### WHAT YOU WILL DO
Repeat exactly, please, the lines that begin at the start of the listing and end at the line holding "Task: Click the green Upload".

Segment Start: AVAILABLE DATA

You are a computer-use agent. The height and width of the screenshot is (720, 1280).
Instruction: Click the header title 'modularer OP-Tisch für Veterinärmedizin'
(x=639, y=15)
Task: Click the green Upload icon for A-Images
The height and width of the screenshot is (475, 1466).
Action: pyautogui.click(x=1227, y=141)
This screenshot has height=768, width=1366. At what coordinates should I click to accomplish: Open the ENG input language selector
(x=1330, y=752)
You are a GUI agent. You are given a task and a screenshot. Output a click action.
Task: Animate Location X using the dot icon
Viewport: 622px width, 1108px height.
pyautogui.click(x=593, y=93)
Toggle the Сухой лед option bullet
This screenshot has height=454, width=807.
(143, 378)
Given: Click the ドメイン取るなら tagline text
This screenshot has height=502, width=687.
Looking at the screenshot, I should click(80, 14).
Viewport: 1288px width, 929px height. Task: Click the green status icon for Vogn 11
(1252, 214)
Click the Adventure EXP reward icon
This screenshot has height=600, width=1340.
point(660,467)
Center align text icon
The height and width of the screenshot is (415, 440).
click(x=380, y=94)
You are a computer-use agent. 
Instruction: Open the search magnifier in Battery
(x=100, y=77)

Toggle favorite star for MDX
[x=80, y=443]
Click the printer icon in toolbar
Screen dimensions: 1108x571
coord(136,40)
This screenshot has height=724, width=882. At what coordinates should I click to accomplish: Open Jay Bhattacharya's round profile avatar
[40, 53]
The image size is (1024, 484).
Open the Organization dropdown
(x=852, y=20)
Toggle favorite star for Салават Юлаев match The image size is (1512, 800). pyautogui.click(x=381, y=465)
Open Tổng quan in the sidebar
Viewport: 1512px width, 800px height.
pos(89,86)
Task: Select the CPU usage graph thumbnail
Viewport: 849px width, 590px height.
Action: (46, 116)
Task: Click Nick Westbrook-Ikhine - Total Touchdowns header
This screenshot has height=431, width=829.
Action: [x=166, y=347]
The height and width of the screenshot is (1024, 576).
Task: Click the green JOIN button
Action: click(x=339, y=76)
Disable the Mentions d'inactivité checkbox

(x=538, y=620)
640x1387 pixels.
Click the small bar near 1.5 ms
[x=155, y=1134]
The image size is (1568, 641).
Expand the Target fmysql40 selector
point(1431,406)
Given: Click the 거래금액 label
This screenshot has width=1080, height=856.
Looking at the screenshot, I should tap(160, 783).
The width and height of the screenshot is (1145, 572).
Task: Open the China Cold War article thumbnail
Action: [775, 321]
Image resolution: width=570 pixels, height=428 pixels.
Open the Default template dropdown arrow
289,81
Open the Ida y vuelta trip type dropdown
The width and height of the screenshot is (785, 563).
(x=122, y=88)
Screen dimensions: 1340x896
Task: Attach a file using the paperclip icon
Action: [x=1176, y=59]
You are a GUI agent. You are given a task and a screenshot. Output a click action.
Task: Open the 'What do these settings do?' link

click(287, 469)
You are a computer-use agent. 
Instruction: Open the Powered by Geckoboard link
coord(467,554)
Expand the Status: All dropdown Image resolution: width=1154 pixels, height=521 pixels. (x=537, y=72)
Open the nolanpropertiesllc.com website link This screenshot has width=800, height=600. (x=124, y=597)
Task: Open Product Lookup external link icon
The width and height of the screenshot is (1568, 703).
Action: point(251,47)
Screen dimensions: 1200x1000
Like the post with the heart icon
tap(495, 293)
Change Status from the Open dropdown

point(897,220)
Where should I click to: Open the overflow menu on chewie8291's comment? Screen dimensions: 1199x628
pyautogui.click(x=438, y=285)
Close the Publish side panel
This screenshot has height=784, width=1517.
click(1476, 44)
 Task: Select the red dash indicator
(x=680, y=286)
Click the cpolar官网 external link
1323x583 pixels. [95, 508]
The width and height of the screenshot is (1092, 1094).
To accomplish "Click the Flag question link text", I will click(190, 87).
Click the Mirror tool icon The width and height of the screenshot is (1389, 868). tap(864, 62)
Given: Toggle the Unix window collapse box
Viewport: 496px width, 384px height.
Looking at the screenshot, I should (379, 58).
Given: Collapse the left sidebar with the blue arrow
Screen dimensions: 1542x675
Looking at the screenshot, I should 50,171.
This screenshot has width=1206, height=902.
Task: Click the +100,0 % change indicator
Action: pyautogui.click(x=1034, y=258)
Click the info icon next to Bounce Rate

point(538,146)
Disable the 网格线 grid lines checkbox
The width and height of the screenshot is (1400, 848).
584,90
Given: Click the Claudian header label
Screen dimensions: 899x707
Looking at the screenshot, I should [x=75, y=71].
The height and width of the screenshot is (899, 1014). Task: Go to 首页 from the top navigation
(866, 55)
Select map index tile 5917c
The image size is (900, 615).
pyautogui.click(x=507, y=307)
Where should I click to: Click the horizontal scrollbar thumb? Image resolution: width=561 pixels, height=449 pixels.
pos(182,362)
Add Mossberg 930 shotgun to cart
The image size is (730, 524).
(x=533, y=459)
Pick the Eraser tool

Segment End: AVAILABLE DATA

### ANSWER FOR THIS EXERCISE
You are a computer-use agent. The height and width of the screenshot is (720, 1280).
Instruction: Click the header title 'modularer OP-Tisch für Veterinärmedizin'
(x=639, y=15)
Task: Click the green Upload icon for A-Images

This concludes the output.